STF homologa acordo com Fabiano Feltrin e impõe serviços comunitários, multa e restrição às redes sociais
Ex-prefeito de Farroupilha era investigado por incitação ao crime após sugerir uma “guilhotina” como homenagem ao ministro Alexandre de Moraes
O Supremo Tribunal Federal (STF) homologou o Acordo de Não Persecução Penal (Anpp) firmado entre a Procuradoria-Geral da República (PGR) e o ex-prefeito de Farroupilha Fabiano Feltrin (PL). Com a decisão, foi encerrada a ação penal na qual ele respondia por incitação ao crime.
A decisão foi assinada pelo ministro Alexandre de Moraes, relator do caso.

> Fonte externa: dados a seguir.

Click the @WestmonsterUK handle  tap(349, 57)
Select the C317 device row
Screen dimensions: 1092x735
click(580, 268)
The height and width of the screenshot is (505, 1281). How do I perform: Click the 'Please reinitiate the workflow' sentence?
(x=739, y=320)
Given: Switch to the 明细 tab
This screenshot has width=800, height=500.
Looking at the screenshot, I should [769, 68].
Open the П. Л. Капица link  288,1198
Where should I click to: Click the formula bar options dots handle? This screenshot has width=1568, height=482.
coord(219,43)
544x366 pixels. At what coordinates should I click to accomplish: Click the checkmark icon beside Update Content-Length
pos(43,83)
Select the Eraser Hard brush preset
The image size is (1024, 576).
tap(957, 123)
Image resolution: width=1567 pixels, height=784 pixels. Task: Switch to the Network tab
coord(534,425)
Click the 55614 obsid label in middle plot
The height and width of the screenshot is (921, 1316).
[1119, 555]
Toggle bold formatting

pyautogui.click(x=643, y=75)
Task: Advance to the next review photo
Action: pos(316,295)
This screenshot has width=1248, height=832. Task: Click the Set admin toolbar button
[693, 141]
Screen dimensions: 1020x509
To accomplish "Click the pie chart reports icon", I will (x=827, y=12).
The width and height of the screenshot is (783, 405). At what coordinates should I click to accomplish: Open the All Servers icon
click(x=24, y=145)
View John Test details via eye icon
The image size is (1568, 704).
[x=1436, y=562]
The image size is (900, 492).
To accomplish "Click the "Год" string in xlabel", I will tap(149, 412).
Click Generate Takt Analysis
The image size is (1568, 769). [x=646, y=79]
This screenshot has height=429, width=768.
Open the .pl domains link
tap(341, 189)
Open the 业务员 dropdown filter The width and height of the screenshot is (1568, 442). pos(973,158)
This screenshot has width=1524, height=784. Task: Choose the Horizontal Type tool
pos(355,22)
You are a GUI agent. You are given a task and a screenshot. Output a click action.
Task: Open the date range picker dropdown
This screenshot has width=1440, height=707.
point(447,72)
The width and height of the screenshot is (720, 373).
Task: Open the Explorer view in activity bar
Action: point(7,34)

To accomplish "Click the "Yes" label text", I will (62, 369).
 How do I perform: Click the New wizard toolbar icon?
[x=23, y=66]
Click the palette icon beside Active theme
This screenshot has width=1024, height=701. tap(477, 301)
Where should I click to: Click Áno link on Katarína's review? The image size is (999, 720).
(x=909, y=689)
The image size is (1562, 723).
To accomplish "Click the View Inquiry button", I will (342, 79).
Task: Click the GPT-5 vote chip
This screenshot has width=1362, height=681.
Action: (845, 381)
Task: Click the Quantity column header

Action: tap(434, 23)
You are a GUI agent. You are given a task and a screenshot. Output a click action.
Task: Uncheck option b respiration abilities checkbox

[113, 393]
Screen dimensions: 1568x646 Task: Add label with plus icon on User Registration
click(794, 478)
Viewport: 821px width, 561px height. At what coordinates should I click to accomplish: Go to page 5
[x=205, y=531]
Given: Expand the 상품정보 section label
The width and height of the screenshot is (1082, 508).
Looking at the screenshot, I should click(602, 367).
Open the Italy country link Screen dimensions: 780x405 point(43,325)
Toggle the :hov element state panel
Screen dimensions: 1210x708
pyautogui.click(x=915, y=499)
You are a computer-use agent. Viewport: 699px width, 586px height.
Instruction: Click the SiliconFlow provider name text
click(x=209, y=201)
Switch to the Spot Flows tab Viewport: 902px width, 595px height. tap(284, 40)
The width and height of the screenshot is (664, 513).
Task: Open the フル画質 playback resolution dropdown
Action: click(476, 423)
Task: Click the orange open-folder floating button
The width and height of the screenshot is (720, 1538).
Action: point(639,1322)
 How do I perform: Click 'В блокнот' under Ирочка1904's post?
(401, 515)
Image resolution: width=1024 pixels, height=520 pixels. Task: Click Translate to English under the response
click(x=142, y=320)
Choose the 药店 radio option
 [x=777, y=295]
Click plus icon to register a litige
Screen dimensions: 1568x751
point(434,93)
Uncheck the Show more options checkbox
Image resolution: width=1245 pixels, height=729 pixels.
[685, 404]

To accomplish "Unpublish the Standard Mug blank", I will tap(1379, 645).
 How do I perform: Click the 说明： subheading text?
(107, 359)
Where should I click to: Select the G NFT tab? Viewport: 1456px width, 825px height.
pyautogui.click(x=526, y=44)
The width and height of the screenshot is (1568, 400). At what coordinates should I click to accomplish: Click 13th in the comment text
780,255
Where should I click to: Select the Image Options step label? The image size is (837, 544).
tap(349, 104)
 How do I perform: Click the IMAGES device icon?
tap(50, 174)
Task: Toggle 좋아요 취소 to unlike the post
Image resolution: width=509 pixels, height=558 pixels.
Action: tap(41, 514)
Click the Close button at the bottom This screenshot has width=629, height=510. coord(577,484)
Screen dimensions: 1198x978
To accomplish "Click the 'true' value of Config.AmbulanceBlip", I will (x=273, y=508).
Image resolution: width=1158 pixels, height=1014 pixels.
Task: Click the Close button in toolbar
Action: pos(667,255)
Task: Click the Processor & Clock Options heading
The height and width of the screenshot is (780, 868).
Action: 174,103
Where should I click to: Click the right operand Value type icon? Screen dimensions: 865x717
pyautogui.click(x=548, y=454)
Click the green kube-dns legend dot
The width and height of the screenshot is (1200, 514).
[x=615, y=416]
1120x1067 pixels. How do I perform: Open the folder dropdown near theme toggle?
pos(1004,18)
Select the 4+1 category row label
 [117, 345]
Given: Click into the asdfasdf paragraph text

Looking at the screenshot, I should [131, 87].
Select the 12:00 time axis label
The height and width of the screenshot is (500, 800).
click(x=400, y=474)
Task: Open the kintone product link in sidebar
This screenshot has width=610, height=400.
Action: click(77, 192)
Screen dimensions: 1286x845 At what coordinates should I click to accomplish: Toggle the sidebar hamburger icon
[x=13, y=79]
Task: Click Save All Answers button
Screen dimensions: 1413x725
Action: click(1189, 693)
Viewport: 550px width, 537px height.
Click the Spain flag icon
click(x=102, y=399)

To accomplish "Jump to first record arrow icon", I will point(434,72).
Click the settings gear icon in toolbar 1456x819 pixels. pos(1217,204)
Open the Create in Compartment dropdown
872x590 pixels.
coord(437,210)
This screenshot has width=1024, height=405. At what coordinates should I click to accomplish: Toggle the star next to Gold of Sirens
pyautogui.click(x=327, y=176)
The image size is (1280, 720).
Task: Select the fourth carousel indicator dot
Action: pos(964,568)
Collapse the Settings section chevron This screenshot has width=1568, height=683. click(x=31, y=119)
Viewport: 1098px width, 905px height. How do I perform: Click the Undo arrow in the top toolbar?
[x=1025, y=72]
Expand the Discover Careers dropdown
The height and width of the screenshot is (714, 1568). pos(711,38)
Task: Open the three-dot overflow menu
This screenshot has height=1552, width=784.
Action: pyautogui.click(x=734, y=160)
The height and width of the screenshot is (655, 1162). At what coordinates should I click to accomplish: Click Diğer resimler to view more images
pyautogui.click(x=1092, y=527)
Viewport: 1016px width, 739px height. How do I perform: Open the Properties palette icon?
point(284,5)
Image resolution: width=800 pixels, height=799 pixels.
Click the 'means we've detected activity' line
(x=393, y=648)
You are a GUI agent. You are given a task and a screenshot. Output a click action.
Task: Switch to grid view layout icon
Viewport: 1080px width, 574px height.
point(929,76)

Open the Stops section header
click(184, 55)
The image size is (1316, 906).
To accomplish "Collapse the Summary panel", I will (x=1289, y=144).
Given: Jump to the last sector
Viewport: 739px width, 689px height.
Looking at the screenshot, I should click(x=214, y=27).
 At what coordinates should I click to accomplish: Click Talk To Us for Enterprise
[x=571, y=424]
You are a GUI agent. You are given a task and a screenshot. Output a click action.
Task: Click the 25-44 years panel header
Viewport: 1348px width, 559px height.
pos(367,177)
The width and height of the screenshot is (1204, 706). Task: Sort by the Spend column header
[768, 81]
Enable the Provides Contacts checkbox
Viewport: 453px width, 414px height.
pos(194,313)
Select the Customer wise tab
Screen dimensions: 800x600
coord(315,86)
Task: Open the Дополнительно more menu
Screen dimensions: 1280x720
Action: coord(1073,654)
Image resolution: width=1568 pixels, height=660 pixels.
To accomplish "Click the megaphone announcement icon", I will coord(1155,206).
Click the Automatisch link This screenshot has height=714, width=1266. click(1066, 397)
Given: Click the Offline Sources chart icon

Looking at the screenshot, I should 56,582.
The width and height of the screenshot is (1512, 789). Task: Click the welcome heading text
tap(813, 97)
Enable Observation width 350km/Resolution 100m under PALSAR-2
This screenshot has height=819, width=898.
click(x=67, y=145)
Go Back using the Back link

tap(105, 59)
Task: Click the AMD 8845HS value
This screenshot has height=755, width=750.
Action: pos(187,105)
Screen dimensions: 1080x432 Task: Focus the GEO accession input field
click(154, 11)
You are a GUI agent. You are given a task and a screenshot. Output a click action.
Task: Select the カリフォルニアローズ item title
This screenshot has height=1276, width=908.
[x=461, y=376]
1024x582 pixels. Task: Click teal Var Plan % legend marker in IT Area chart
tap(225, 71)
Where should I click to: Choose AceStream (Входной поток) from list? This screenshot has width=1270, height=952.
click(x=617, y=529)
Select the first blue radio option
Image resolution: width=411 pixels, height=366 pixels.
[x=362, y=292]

Pelos termos do acordo, Feltrin deverá prestar 180 horas de serviços à comunidade, pagar multa de R$ 5 mil, participar do curso “Democracia, Estado de Direito e Golpe de Estado” e permanecer sem utilizar redes sociais durante a vigência do Anpp.
Após o cumprimento de todas as condições estabelecidas, a punibilidade será extinta.
Antes da homologação, a defesa tentou modificar parte das medidas impostas. Entre os pedidos estavam a substituição da prestação de serviços comunitários por uma sanção considerada menos gravosa e a retirada da restrição ao uso das redes sociais.
A defesa alegou que o Instagram representa uma importante fonte de renda para o ex-prefeito. Os pedidos, no entanto, foram rejeitados pela Primeira Turma do STF, e Feltrin aderiu aos termos originais propostos pela PGR.
A investigação teve origem em uma transmissão ao vivo realizada por Feltrin em julho de 2024, durante uma visita do ex-presidente Jair Bolsonaro ao complexo turístico Stone Hall, em Farroupilha.
Na ocasião, ao mostrar uma réplica de uma guilhotina, o então prefeito afirmou que aquele seria o local para homenagear o ministro Alexandre de Moraes. Para a PGR, a declaração caracterizou incitação ao crime, o que motivou a abertura da ação penal.